Please write out each of the records below word for word, leaving the pictures out of your answer.

* [DATASET EXCERPTS]:
....
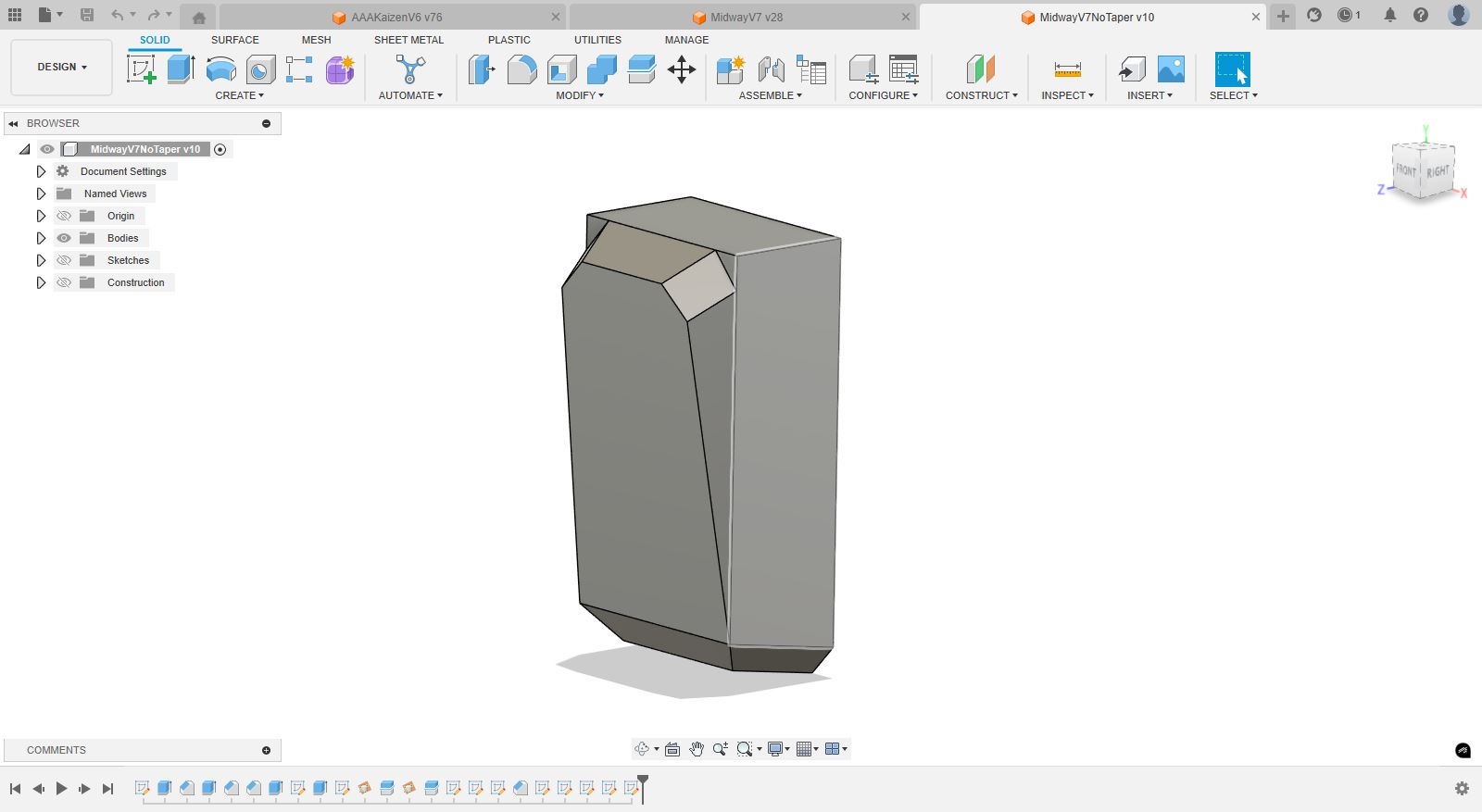Screen dimensions: 1482x812
Task: Click the Create Sketch tool icon
Action: 141,69
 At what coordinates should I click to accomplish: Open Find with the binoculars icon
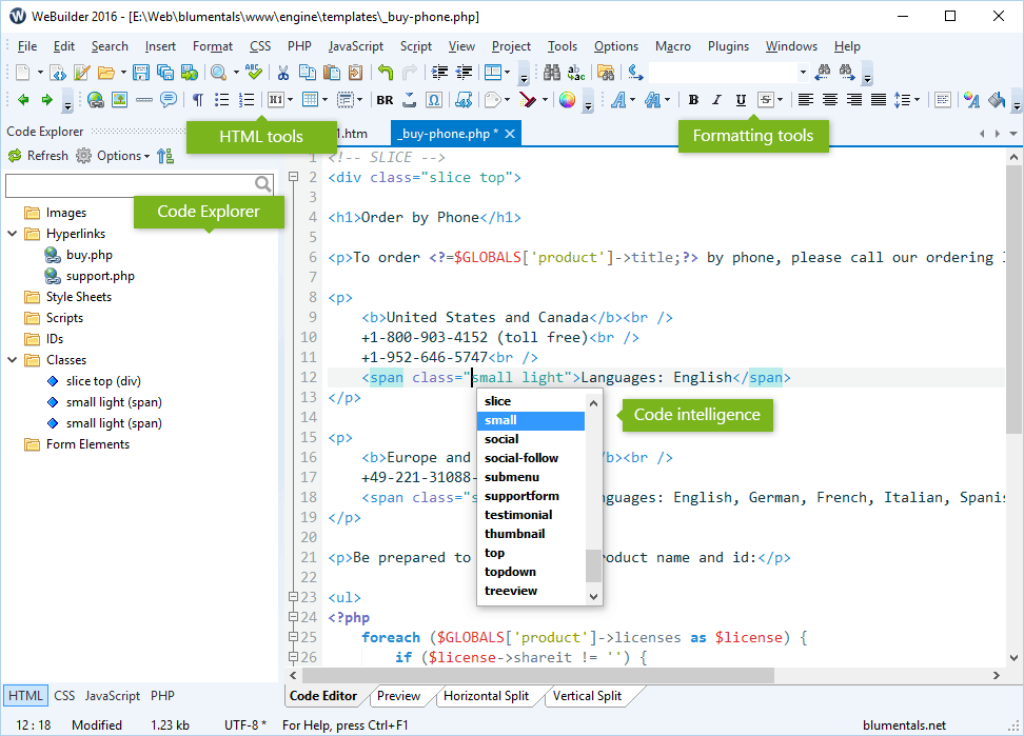point(552,72)
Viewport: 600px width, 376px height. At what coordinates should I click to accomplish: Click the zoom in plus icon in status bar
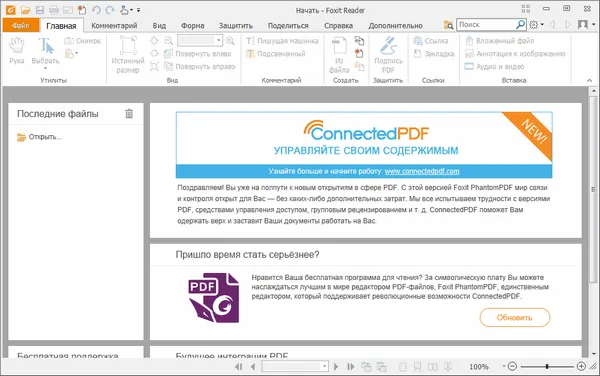[581, 366]
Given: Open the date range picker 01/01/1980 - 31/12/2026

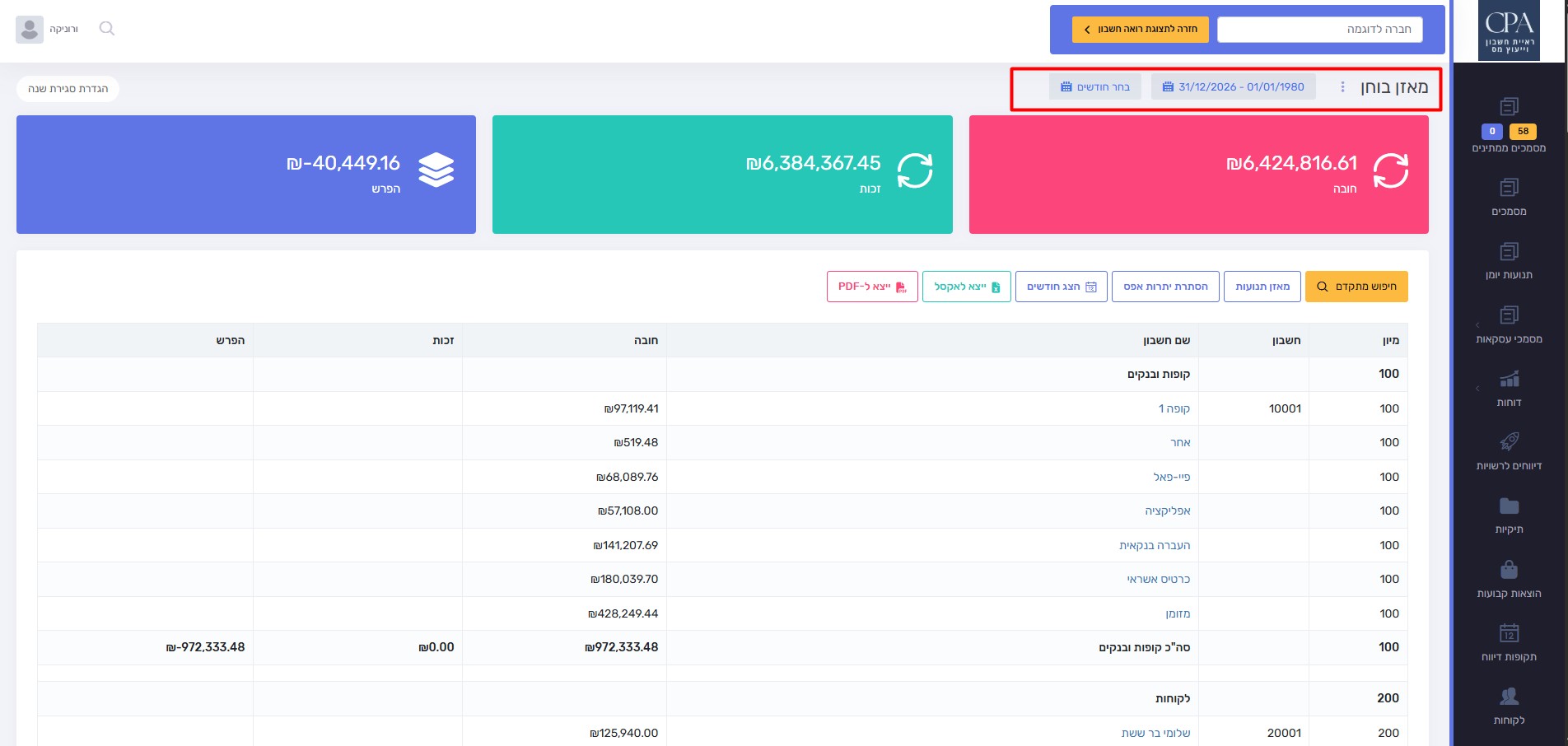Looking at the screenshot, I should tap(1233, 87).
....
* [SOLUTION TO THE EXERCISE]:
Screen dimensions: 1482x812
Task: Click the Create Sketch tool icon
Action: 141,69
 At what coordinates should I click to accomplish: Open Find with the binoculars icon
point(552,72)
Viewport: 600px width, 376px height. At what coordinates should I click to accomplish: Click the zoom in plus icon in status bar
[581, 366]
Given: Open the date range picker 01/01/1980 - 31/12/2026

Looking at the screenshot, I should tap(1233, 87).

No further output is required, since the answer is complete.